Several parties have held talks to settle the potential antitrust case, said the person, who was not authorized to speak publicly on the matter. It is not yet clear what such a settlement might look like.
The five publishers facing possible Justice Department action are Simon & Schuster Inc, a unit of CBS Corp.; Lagardere SCA's Hachette Book Group; Pearson Plc's Penguin Group (USA); Macmillan, a unit of Verlagsgruppe Georg von Holtzbrinck GmbH; and HarperCollins Publishers Inc., a unit of News Corp.
U.S. and European officials have been investigating whether publishers and Apple acted together to drive up prices in the booming electronic book industry, blocking rivals such as Amazon from offering cheaper e-books.

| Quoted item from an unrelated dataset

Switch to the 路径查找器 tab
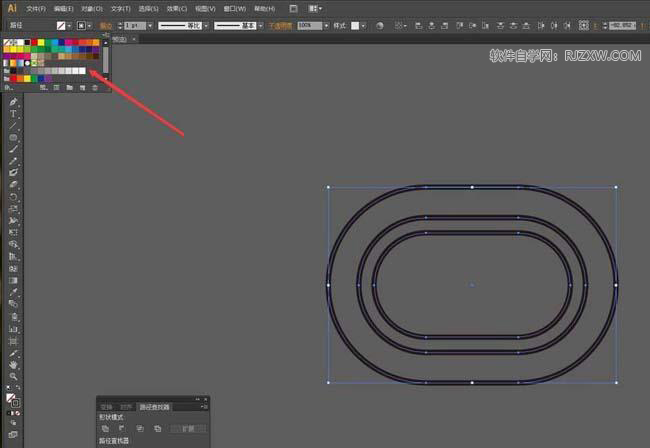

Antitrust rules forbid price-fixing agreements designed to shut out competitors or drive up what consumers pay.
E-book publishers adopted an "agency model" in 2010, around the time that Apple launched the iPad.
That model allowed publishers to set the price of e-books and in turn, Apple would take a 30 percent cut. The Apple agreements with publishers effectively barred them from allowing rival retailers to sell the same books at lower prices.